GIVEN INSTRUCTION: Render every line of the listing below as a numbered list, omitting any blank lines. Exclude the pictures from your answer.

AVAILABLE RECORDS:
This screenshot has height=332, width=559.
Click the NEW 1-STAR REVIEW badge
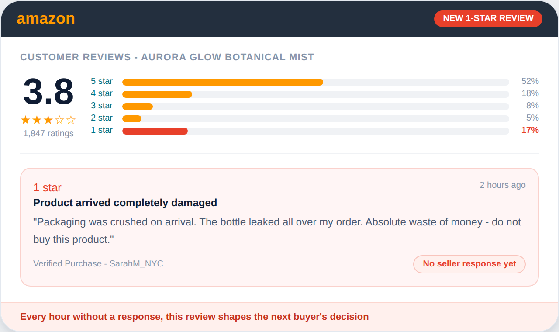tap(488, 18)
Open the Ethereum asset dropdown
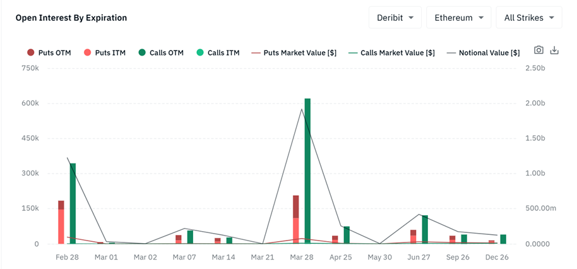The width and height of the screenshot is (577, 269). tap(459, 18)
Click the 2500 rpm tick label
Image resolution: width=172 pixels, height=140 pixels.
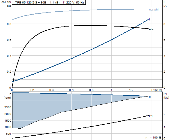pos(8,107)
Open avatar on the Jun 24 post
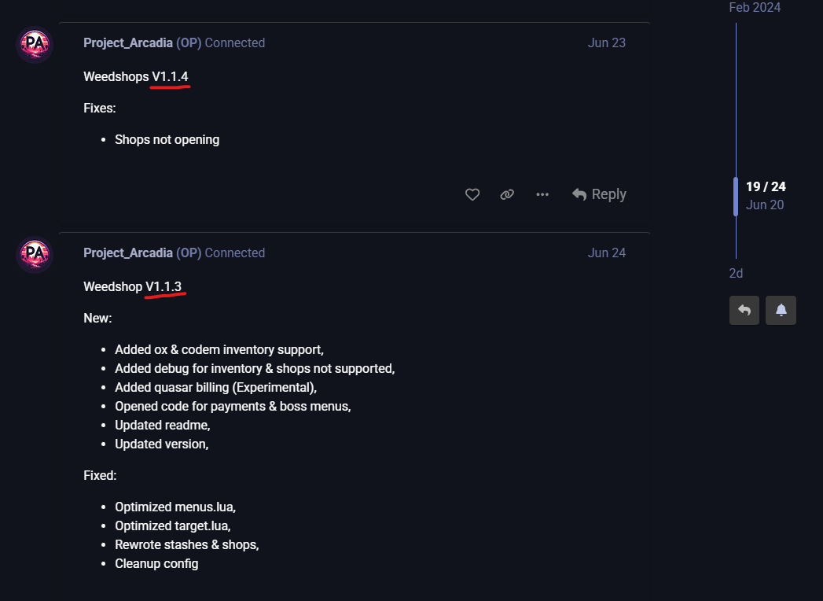The image size is (823, 601). click(x=35, y=254)
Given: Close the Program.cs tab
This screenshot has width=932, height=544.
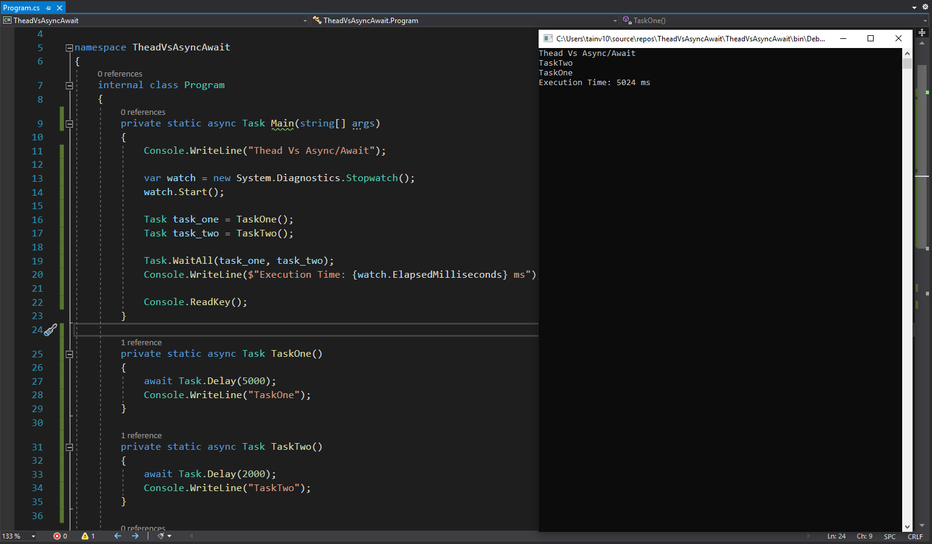Looking at the screenshot, I should [60, 8].
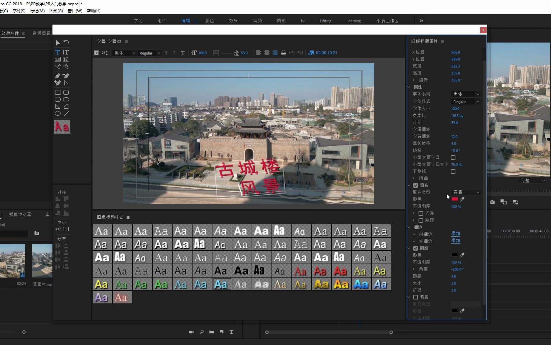Select the Vertical Type tool
The image size is (551, 345).
click(x=66, y=52)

EXERCISE RESPONSE:
1. This screenshot has height=332, width=559.
2. Click the NEW 1-STAR REVIEW badge
3. tap(488, 18)
4. Open the Ethereum asset dropdown
5. The width and height of the screenshot is (577, 269). tap(459, 18)
6. Click the 2500 rpm tick label
7. Image resolution: width=172 pixels, height=140 pixels.
8. pos(8,107)
9. Open avatar on the Jun 24 post
10. The image size is (823, 601). click(x=35, y=254)
11. Given: Close the Program.cs tab
12. This screenshot has width=932, height=544.
13. Looking at the screenshot, I should [60, 8].
14. Select the Vertical Type tool
15. The image size is (551, 345).
16. click(x=66, y=52)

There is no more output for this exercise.